ÉNONCÉ:
Relevez dans le texte ci-dessous sur Bethléem toutes les durées, années et pourcentages exprimés par un nombre, qu'il soit écrit en chiffres ou en lettres.

TEXTE À LIRE:
┄┄┄┄┄┄

Réécrire l'histoire palestinienne : la guerre des croisés contre la réalité à Bethléem
Lorsqu'une vidéo de vingt secondes réalisée par la blogueuse canadienne et « croisée » autoproclamée Faith Goldy, de l’émission de télévision « The Rebel », s’est propagée à toute allure sur Twitter, elle a suscité de nombreuses réactions, notamment de la part des chrétiens palestiniens.
La vidéo montre Goldy près d'une mosquée dans la ville occupée de Bethléem, vitupérant contre le fait que l'appel musulman à la prière puisse être entendu à travers la ville, et terminant sa diatribe avec le cri de guerre croisé « deus vult », « Dieu le veut » en latin.
Comme c'est souvent le cas, ce qui n'est pas dit peut être tout aussi intéressant, sinon plus, que ce qui l’est. Goldy ignore le fait que la maire de Bethléem, Vera Baboun, élue en 2012, est une Palestinienne catholique.
Elle ignore également que Baboun elle-même a cité le mur d'apartheid d'Israël comme un obstacle majeur au commerce et au développement, déclarant : « Notre ville est étranglée, sans aucune possibilité d’expansion en raison des colonies et du mur ». Quand Baboun a pris ses fonctions, la ville biblique, qui dépend fortement du tourisme, avait un taux de chômage de 18 %.
La véritable menace
En fait, les habitants de Bethléem ont été à l'avant-garde de la lutte contre l'apartheid israélien en Palestine, utilisant la renommée de leur ville pour attirer l'attention de la communauté internationale sur l'occupation.
Leur Jésus est un général militaire blanc qui dirige une armée conquérante, pas le Jésus de Bethléem
En 2005, la campagne populaire « Open Bethlehem » a été lancée en réponse au mur d’Apartheid récemment construit. Les initiateurs de la campagne expliquent comment le mur israélien a asphyxié les habitants de la ville : « Nous sentons que nous devons informer la communauté internationale de la menace réelle à laquelle est confrontée la population chrétienne en Palestine : l'occupation militaire de notre terre et la pauvreté paralysante qu’elle a causée ». Ils ajoutent que « la politique israélienne a réduit Bethléem à un état de captivité et d'étranglement économique, d'où, tout naturellement, ceux qui ont en les moyens fuient ».
La connaissance de ces faits est cruciale parce qu’elle détrône ces autoproclamés « défenseurs des chrétiens » en réemployant leurs propres prétendues motivations. Cela conduit un observateur honnête à se demander : s'ils prétendent défendre le christianisme mais ignorent les vrais chrétiens, quel christianisme défendent-ils ? Est-ce le christianisme de tous ses adeptes, ou n'est-ce que le christianisme des conquérants occidentaux ?

┄┄┄┄┄┄

DONNÉES:

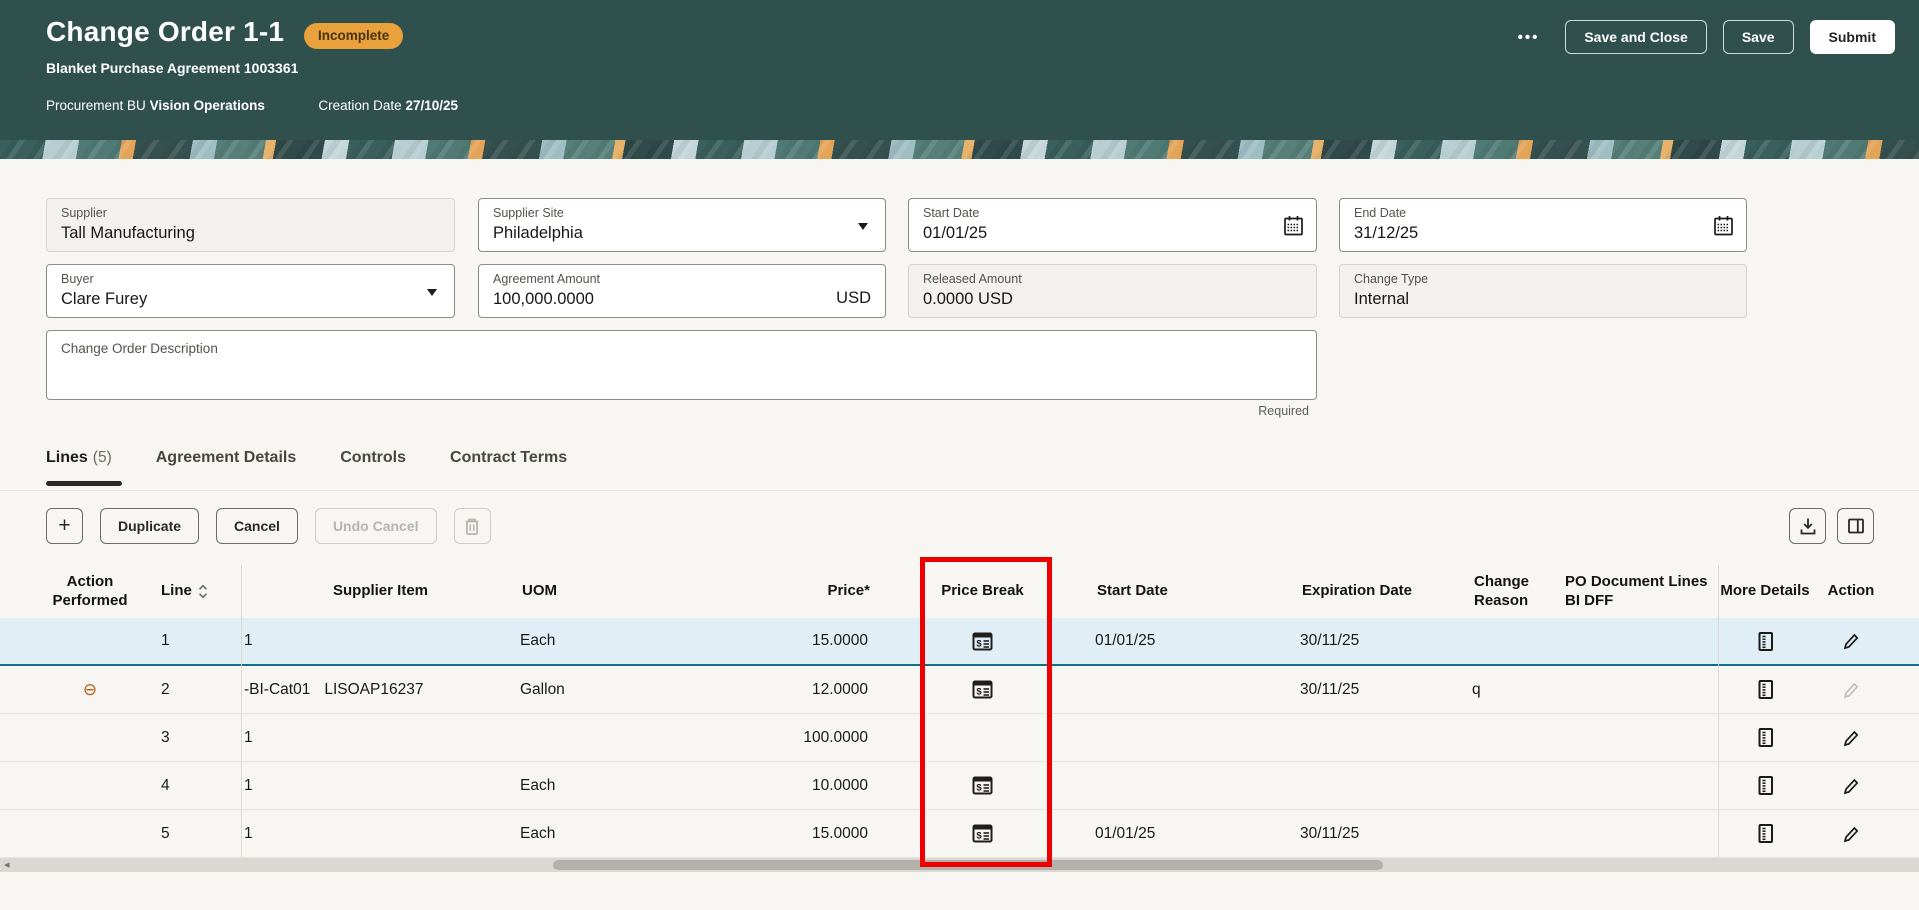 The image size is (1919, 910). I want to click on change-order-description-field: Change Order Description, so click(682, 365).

┄┄┄┄┄┄

CORRIGÉ:
- vingt secondes : la durée de la vidéo de Faith Goldy
- 2012 : l'année où Vera Baboun a été élue maire de Bethléem
- 18 % : le taux de chômage de la ville quand Baboun a pris ses fonctions
- 2005 : l'année du lancement de la campagne « Open Bethlehem »